Safety & Data Preservation Requirements (mandatory for destructive actions)

  • SR-001: System MUST provide a dry-run preview for destructive actions.
  • SR-002: System MUST require explicit confirmation before destructive actions.
  • SR-003: System MUST append an audit record for every mutation.
  • SR-004: System MUST refuse to act outside configured root paths.
  • SR-005: System MUST NOT follow symlinks for destructive actions.
  • SR-006: System MUST provide a global read-only mode that disables mutations.
  • SR-007: System MUST default to two-stage deletion (trash/staging) unless explicitly configured.
  • SR-008: System MUST serialize destructive operations and disallow concurrent deletes.
  • SR-009: Whitelisted directories MUST never be deletable by directory-level actions.
  • SR-010: List-file edits MUST be previewed and performed atomically, with exact-match removal by default using case-insensitive match after trimming surrounding whitespace.

Key Entities (include if feature involves data)

  • User Directory: Folder containing media for one scraped user, with a single explicit state.
  • Directory State: One of Untagged, Whitelisted, Blacklisted, Kept, stored as the source of truth for decisioning.
  • Media Item: An image or video file within a user directory.
  • Download List Entry: A line in the download list file representing a user to be scraped.
  • Audit Entry: Append-only record of a mutation with action, paths, list-file changes, and timestamp.
  • Configuration: The set of roots, list-file path, read-only mode, and deletion staging preference that bounds operations.

Assumptions

  • The curator is a single human operator at a time.
  • The download list file is plain text with one user entry per line.
  • The curated archive resides on local storage accessible to the tool.

Dependencies

  • Access to the configured root paths and download list file on local storage.

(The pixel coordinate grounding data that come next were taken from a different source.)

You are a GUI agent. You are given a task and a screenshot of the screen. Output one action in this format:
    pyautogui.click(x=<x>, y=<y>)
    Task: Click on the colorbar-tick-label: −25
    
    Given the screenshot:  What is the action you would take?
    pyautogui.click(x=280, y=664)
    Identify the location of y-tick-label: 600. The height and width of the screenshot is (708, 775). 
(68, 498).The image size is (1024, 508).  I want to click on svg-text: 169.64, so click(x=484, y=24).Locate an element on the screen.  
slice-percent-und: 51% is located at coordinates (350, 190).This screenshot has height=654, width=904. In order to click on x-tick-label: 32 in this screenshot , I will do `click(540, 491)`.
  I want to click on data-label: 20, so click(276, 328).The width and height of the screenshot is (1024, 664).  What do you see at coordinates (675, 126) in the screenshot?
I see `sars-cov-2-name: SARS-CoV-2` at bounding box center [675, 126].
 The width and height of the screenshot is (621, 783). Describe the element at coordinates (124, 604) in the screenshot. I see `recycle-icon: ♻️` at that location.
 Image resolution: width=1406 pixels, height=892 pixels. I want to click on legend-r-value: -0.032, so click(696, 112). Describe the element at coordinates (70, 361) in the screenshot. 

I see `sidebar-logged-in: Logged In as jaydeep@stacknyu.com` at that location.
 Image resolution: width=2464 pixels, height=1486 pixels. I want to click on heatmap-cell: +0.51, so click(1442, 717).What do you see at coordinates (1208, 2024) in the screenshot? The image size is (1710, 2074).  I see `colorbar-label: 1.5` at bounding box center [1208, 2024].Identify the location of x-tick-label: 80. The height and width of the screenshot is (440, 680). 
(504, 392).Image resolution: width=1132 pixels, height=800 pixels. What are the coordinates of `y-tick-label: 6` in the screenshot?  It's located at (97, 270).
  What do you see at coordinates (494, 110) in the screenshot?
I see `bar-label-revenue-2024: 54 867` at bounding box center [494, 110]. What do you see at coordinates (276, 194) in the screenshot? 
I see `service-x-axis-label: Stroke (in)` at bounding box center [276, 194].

Success Criteria (mandatory)

Measurable Outcomes

  • SC-001: 90% of untagged directory decisions (keep/delete) complete in under 60 seconds after opening the directory.
  • SC-002: Users can complete at least 50 whitelisted file triage decisions in 10 minutes without directory-level deletion risk.
  • SC-003: 100% of destructive actions show a preview, require confirmation, and create a visible audit entry.
  • SC-004: 95% of attempted list-file removals report a clear preview of the exact lines to be removed before confirmation.
  • SC-005: Read-only mode prevents 100% of mutation attempts while still allowing browsing and review.